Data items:
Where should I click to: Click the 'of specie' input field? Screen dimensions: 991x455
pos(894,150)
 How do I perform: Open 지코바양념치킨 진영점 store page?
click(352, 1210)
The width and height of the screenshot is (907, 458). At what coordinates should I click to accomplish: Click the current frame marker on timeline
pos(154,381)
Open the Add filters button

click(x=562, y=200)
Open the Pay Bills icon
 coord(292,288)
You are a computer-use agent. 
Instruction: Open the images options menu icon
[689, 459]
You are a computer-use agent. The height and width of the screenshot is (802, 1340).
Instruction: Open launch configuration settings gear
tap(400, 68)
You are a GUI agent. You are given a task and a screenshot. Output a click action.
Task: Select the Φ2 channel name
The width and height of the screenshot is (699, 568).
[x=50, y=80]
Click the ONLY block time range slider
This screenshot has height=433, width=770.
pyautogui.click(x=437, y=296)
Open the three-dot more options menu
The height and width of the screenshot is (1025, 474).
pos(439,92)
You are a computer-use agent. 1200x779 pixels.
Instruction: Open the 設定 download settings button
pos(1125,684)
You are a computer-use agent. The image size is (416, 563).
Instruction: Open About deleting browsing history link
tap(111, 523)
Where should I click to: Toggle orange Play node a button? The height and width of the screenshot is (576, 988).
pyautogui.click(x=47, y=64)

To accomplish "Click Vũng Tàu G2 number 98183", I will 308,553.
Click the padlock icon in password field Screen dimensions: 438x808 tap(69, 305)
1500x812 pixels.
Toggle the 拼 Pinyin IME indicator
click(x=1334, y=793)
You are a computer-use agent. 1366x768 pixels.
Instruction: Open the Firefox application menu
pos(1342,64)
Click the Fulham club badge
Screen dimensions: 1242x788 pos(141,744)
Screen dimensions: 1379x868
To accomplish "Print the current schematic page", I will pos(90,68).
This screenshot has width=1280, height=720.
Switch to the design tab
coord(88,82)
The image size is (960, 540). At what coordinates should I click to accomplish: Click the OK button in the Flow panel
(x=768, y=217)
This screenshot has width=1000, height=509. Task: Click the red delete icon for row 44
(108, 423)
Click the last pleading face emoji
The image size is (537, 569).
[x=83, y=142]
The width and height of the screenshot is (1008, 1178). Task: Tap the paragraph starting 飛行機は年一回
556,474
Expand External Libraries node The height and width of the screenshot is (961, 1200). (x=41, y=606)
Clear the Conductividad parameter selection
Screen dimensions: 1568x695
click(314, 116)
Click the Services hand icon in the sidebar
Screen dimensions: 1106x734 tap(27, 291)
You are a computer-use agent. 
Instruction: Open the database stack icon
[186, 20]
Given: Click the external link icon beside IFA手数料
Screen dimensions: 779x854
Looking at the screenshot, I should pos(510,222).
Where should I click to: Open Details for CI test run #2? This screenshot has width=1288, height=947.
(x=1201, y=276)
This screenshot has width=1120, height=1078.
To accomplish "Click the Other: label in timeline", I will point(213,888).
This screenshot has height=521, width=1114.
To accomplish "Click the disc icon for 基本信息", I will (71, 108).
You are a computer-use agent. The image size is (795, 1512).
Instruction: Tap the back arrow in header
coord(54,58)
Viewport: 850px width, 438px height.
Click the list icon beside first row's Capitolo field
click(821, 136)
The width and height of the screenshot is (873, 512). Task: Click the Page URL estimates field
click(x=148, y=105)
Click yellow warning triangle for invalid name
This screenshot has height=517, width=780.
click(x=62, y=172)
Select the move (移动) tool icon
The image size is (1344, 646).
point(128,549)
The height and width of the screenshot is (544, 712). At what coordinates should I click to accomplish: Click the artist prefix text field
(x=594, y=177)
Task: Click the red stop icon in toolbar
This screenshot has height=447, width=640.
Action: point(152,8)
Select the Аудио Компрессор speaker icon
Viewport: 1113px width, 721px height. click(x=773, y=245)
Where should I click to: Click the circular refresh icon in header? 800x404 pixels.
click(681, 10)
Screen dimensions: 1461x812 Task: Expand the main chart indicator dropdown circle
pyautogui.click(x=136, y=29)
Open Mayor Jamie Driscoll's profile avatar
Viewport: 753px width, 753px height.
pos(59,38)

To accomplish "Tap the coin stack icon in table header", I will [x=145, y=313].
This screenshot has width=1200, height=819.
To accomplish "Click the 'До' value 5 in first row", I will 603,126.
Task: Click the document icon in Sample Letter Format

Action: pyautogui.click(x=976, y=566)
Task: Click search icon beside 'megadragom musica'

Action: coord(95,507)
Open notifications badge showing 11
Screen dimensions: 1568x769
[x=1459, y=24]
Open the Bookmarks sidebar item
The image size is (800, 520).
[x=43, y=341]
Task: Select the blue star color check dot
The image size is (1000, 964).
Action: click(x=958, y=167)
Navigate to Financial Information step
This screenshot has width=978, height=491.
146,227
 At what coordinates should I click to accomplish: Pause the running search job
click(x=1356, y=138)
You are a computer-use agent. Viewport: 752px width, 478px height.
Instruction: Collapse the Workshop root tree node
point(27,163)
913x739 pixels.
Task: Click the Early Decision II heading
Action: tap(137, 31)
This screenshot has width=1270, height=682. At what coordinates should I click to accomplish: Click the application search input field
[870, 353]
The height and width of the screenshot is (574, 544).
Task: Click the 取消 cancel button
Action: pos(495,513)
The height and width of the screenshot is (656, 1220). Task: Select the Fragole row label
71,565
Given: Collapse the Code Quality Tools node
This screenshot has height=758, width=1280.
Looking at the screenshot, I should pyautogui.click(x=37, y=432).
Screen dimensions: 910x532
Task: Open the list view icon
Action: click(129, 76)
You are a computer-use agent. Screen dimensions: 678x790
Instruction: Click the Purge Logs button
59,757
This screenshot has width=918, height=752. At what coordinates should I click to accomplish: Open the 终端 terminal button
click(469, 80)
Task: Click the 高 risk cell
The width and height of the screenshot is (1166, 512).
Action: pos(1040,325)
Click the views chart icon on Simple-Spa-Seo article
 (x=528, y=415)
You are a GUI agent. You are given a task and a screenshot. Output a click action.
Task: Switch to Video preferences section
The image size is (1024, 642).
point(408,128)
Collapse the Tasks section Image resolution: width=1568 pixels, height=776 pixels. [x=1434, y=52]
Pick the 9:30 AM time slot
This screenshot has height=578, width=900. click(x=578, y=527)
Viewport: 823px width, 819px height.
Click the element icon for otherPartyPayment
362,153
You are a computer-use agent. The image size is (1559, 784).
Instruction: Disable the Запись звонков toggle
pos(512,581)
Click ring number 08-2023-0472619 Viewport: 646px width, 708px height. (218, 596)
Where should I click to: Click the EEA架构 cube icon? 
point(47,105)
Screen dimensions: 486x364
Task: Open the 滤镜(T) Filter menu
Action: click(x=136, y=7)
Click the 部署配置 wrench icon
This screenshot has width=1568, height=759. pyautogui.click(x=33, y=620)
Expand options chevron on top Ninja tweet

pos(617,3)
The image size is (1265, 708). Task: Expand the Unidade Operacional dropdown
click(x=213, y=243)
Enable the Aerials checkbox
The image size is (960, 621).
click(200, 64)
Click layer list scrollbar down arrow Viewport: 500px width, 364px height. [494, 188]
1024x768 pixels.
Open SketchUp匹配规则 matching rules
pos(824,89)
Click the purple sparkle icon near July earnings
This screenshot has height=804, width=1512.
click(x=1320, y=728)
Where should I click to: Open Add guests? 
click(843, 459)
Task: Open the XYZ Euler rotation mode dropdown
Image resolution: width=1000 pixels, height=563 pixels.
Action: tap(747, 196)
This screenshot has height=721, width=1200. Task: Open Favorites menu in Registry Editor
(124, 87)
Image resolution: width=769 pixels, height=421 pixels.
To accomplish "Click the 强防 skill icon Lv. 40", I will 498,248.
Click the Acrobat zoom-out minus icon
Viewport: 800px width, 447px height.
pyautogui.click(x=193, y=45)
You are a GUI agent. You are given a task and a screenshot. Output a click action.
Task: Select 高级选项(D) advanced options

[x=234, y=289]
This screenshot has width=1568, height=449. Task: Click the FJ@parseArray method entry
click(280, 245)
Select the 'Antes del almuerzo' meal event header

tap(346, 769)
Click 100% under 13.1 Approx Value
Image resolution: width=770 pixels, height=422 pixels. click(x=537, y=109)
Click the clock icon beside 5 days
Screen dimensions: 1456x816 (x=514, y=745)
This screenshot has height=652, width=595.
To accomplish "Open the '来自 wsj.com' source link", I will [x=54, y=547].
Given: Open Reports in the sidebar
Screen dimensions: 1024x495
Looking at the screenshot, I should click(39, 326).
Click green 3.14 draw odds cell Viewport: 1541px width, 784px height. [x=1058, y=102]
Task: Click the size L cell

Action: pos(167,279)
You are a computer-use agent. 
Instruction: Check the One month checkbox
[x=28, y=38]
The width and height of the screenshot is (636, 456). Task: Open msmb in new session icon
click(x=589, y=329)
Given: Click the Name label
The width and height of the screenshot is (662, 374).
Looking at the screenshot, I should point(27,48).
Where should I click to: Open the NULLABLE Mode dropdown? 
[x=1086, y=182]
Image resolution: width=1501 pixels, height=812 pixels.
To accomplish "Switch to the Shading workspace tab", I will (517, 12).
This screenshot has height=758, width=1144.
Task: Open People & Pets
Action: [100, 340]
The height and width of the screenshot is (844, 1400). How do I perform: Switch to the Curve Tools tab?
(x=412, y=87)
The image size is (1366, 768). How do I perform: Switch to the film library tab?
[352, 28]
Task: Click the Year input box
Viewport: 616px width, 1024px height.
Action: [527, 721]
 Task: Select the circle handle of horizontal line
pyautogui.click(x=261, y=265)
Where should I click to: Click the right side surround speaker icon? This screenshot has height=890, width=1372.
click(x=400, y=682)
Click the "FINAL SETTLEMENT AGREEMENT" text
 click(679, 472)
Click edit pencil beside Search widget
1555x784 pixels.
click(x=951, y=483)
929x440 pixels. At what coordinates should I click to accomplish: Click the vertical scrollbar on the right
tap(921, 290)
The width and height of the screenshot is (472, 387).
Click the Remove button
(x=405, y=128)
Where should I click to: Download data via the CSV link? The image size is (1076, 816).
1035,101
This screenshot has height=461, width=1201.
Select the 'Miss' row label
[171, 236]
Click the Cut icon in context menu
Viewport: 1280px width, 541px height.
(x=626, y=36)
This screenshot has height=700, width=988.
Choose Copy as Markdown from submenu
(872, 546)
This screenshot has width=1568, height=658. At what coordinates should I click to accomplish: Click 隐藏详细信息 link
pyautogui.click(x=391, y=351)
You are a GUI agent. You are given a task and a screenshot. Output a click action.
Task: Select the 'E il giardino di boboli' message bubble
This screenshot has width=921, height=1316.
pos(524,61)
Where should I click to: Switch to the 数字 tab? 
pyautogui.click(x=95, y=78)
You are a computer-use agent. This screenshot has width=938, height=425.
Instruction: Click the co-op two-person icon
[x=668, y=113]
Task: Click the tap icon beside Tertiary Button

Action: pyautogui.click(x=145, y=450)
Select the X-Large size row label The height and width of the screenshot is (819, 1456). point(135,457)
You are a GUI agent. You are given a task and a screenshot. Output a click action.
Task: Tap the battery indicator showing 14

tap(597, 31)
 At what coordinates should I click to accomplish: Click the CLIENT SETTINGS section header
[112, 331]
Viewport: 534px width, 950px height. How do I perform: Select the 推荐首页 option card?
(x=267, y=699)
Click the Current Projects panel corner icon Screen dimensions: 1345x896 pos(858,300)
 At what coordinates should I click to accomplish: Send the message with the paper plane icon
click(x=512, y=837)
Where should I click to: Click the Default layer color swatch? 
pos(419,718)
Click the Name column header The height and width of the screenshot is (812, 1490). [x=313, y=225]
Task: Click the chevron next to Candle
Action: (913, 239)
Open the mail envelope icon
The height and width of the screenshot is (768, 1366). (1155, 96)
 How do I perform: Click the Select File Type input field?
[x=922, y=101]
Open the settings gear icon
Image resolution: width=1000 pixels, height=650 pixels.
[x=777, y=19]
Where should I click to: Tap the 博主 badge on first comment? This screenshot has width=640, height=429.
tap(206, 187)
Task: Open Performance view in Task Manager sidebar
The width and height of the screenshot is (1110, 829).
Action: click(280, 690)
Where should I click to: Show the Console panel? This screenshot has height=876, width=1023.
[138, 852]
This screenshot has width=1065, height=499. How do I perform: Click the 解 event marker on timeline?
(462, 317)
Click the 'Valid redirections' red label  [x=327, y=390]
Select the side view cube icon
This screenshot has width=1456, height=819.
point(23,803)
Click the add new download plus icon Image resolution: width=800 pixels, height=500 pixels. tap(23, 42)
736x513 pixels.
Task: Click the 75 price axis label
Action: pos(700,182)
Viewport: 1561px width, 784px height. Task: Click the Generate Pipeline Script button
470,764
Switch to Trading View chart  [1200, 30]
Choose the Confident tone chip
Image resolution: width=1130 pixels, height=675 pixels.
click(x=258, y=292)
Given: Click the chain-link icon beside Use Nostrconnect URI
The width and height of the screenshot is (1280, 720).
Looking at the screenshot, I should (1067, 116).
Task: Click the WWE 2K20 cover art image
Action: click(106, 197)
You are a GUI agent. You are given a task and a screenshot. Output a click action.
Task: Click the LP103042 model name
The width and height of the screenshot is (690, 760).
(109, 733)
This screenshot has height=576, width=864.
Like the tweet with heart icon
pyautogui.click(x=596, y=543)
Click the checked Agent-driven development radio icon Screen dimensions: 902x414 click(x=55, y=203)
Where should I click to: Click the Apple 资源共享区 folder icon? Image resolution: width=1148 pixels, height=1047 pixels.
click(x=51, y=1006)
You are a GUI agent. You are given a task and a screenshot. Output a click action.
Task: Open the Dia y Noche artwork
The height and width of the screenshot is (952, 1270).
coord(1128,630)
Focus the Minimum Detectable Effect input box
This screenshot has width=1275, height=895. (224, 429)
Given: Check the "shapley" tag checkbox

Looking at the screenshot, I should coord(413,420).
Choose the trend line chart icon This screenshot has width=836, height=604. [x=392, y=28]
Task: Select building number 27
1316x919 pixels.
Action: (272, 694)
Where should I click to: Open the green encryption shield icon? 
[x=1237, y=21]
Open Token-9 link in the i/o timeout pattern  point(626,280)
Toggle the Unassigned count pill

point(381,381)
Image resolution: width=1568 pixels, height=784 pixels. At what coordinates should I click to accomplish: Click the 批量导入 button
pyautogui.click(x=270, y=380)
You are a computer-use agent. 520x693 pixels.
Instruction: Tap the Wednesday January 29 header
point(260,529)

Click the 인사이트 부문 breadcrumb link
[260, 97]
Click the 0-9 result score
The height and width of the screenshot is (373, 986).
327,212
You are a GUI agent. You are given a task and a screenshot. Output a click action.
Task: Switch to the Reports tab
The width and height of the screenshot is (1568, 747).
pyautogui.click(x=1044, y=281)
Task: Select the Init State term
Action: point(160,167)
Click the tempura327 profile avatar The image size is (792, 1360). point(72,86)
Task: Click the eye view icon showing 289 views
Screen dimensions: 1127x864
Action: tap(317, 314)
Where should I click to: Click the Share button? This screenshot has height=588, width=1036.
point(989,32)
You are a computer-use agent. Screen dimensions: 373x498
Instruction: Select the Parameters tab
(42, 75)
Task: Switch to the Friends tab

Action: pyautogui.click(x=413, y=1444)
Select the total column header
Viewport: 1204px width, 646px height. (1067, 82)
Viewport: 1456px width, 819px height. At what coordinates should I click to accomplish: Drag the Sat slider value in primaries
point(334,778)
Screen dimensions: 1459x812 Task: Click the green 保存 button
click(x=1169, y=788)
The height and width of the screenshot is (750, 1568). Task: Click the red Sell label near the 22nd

→ PROBLEM: Copy out every line from the records that has the word "profile".

→ WRITTEN REPLY:
Open Mayor Jamie Driscoll's profile avatar
Click the tempura327 profile avatar The image size is (792, 1360). point(72,86)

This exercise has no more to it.